John Haltiwanger,Sonam ShethThu, July 15, 2021, 7:12 AMIn this article:
- Vladimir Putin2nd and 4th President of Russia
- Documents reportedly leaked from the Kremlin described Trump as “mentally unstable.”
- Trump was painted as an “unbalanced individual who suffers from an inferiority complex.”
- The documents, seen by the Guardian, appear to offer new insights on Russia’s plot to get Trump elected.
- See more stories on Insider’s business page.
Former President Donald Trump was characterized as an “impulsive, mentally unstable and unbalanced individual who suffers from an inferiority complex,” according to documents assessed to be leaked from the Kremlin that were seen by the Guardian.
The documents appear to show that Russian President Vladimir Putin personally supported Moscow’s interference in the 2016 presidential election to support Trump’s campaign, bolstering the US intelligence community’s findings on the matter. Independent experts reviewed the documents and said they appeared to be authentic, the Guardian reported.
The papers suggest that Putin, his spy chiefs, and senior ministers in January 2016 met and concluded that Trump was the best option to promote the Kremlin’s strategic objectives because he would induce “social turmoil” and undermine the American presidency. Trump’s victory “will definitely lead to the destabilization of the US’s sociopolitical system,” the report said. An official photo taken in January 2016 shows Putin meeting with his spy chiefs and top ministers.
One report prepared by Putin’s expert department called for “all possible force” to be used to ensure Trump’s victory, and that the Kremlin viewed him as the “most promising candidate.”
The US intelligence community determined in early 2017 that the Russian government waged an elaborate and multifaceted campaign to meddle in the 2016 election.
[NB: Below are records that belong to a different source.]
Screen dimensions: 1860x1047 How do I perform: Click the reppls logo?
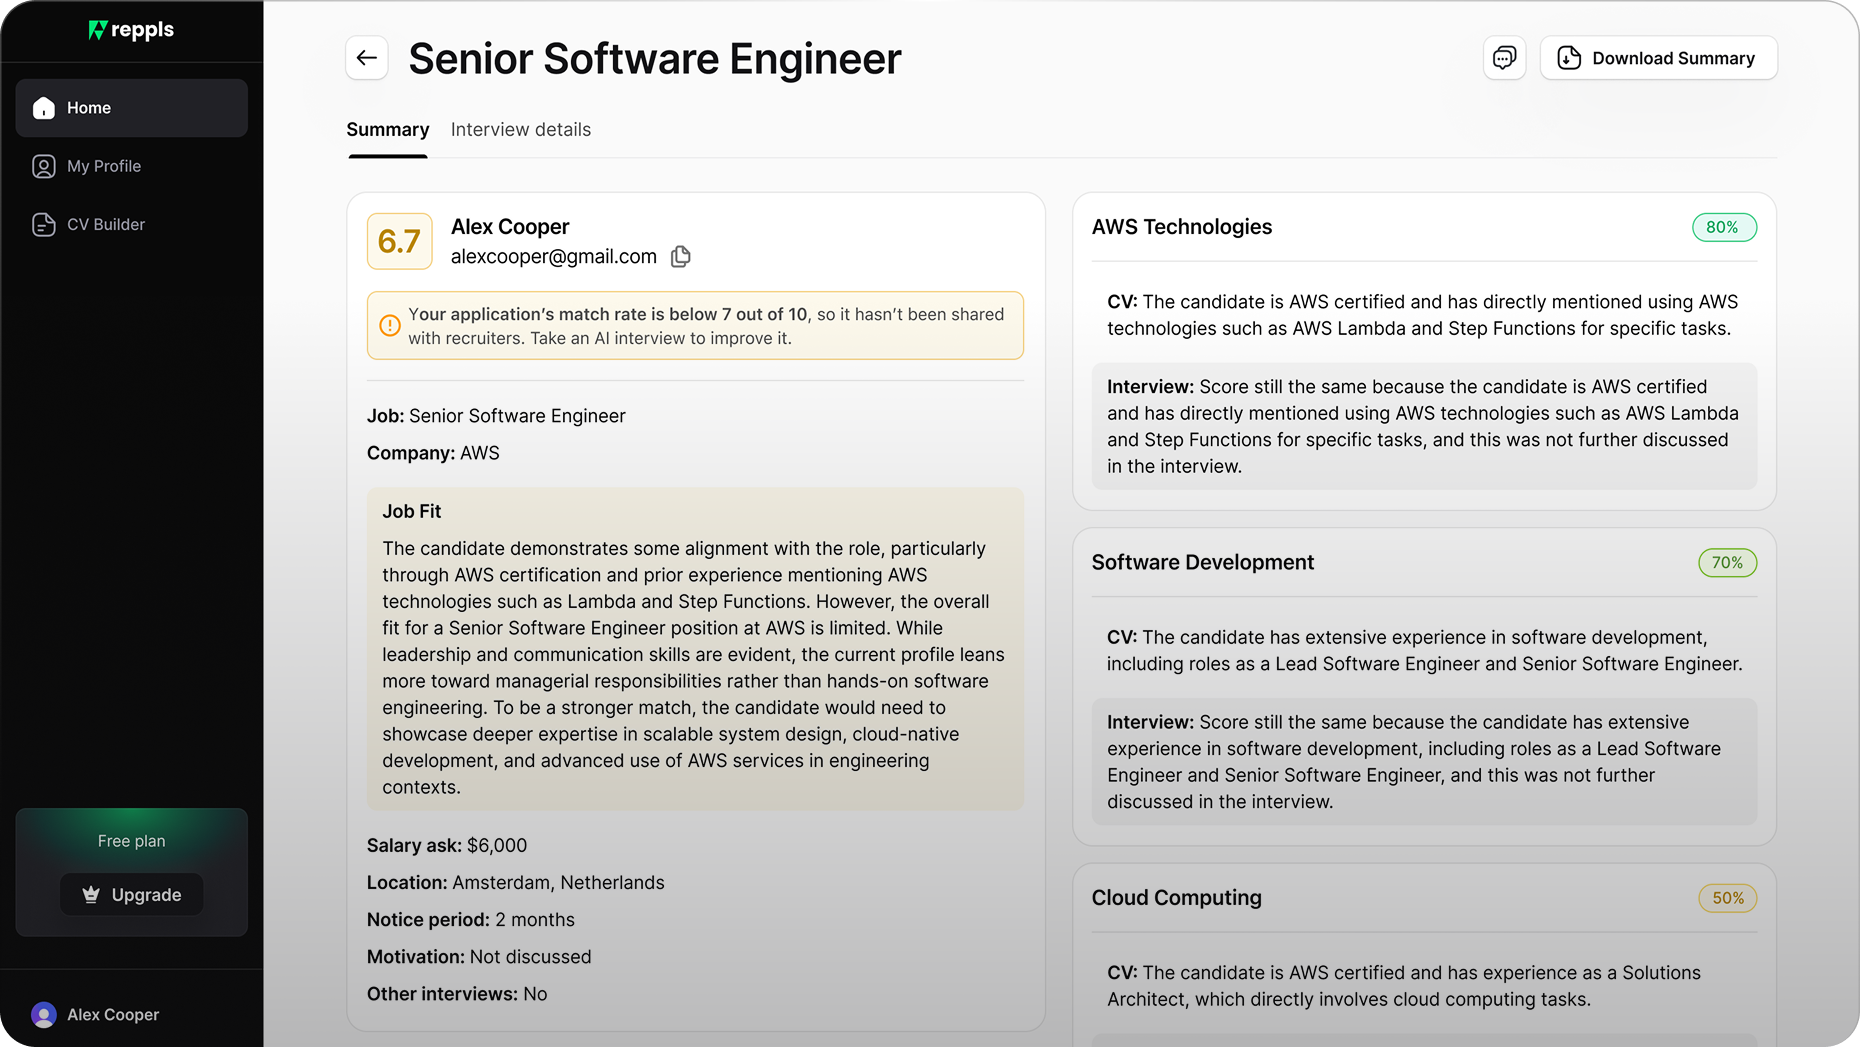pyautogui.click(x=131, y=30)
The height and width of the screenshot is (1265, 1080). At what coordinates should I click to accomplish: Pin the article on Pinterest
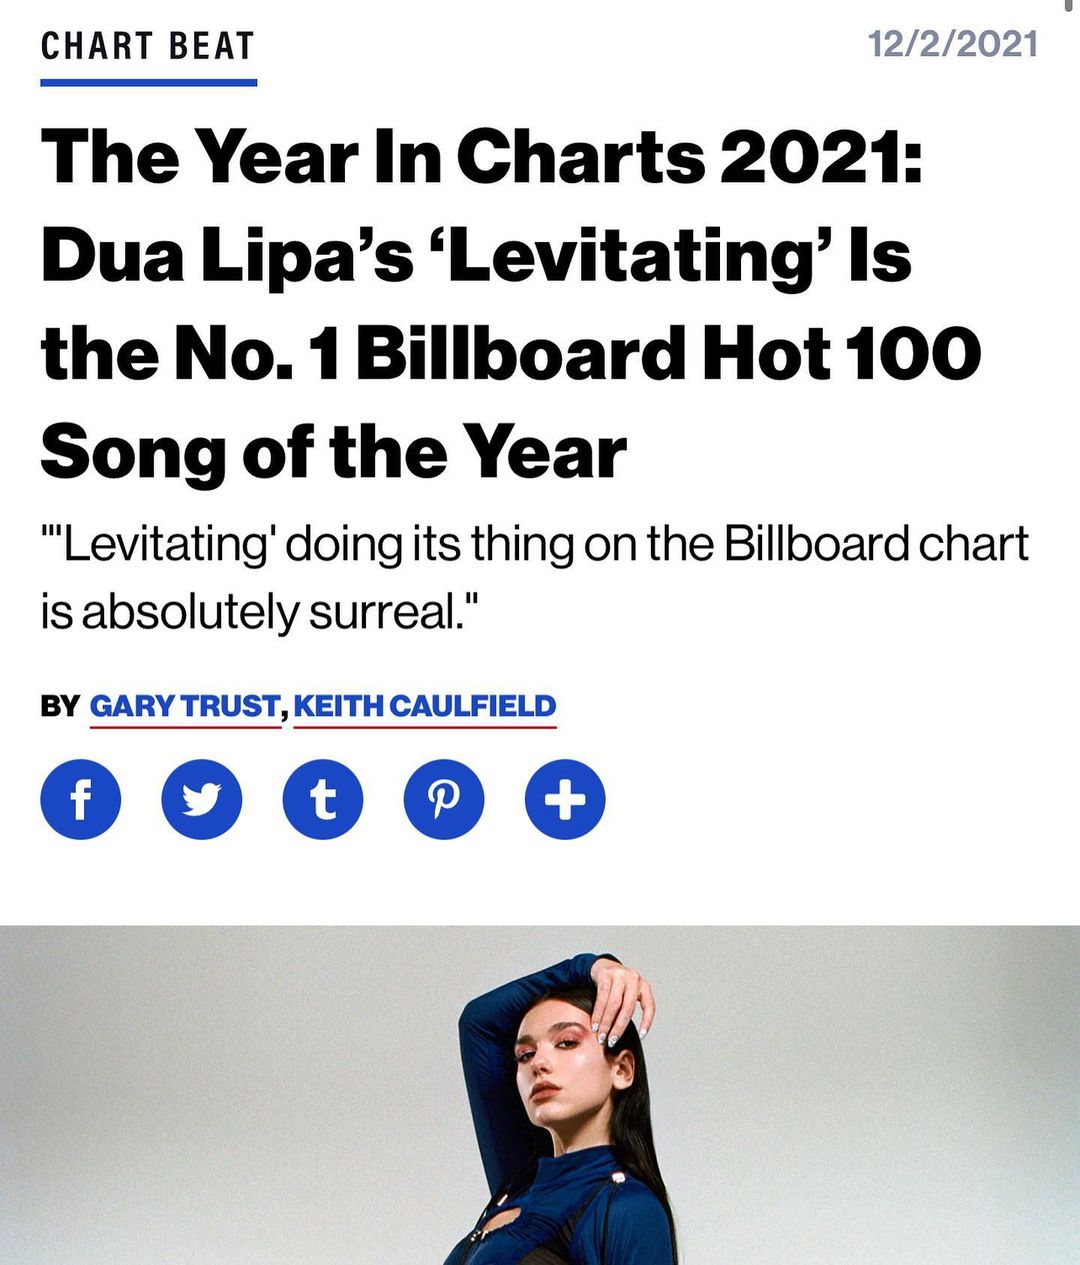[444, 800]
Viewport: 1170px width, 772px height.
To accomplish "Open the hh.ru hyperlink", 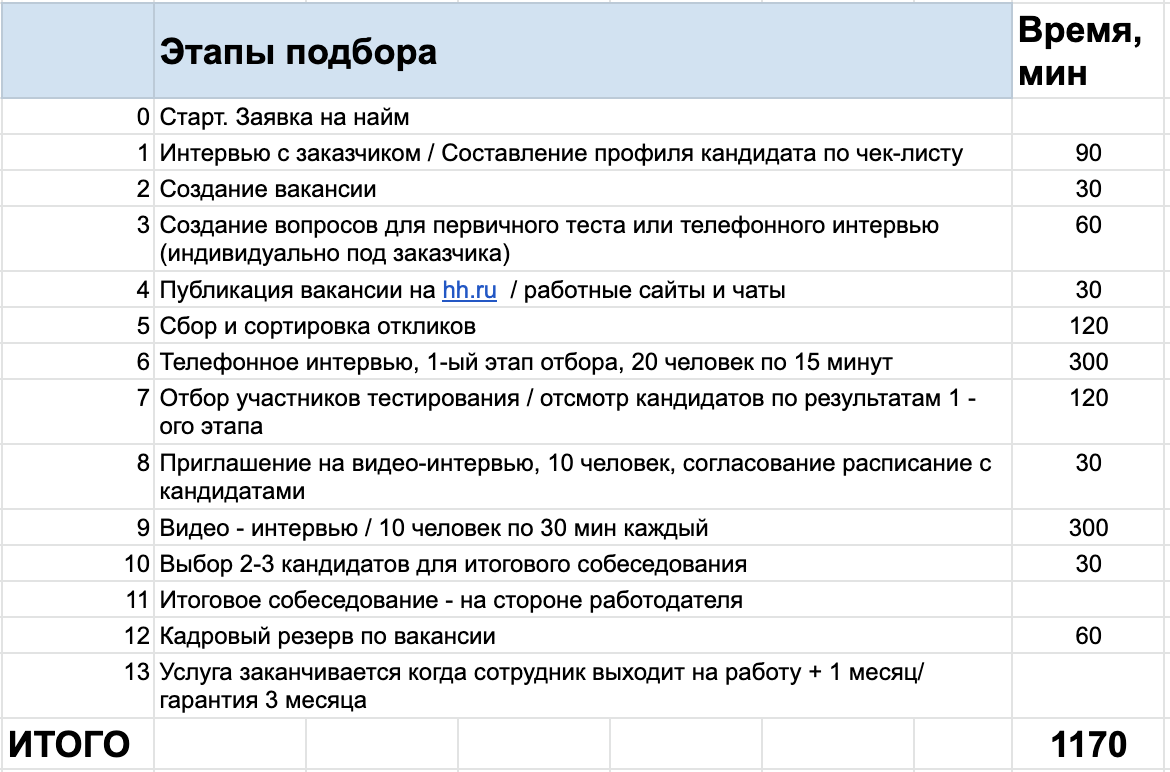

It did so by working to recruit unwitting assets for its cause; hacking into the Democratic National Committee and leaking emails that damaged Hillary Clinton’s campaign; carrying out a social media disinformation operation to boost Trump; and targeting election infrastructure in as many as 39 states.
The special counsel Robert Mueller also concluded in his final report that “the Russian government perceived it would benefit from a Trump presidency and worked to secure that outcome, and that the [Trump] Campaign expected it would benefit electorally from information stolen and released through Russian efforts.”
The Kremlin, which has repeatedly denied that Russia interfered in US elections, scoffed at the Guardian’s report told the outlet that the notion Putin and other top officials agreed to support Trump’s candidacy in a secret meeting was “a great pulp fiction.”
Thomas Rid, a professor of strategic studies at Johns Hopkins University and an expert on disinformation, urged caution toward the Guardian’s report, tweeting that “for a ‘leak’ of this magnitude, we need at least some details on the chain of custody.” He also noted that the fact that the papers leaked from within the Kremlin – according to the Guardian – means there could be a risk of forgery.
Chris Krebs, the former top cybersecurity official in the US who was controversially fired by Trump, agreed with Rid, saying the leak was “far too convenient” and looks like a disinformation operation.
“It could all be individually or collectively true and at the same time planted & fake,” he added.
The documents seen by the Guardian also reportedly confirm that the Kremlin had potentially compromising material on Trump – kompromat – pertaining to his visits to Russia before running for president, but the Guardian report doesn’t elaborate on the nature of the compromising material. Russian spies are known to leverage things like evidence of debt and extra-marital affairs to compel people to cooperate with them.
Trump repeatedly downplayed Russian election interference, even as his administration issued sanctions over it, and at one point appeared to side with Putin over the US intelligence community on the matter. President Joe Biden has taken a far more aggressive tone toward Putin and in April his administration slapped sanctions on over 30 Russian entities over the Kremlin’s interference in US elections and the SolarWinds hack.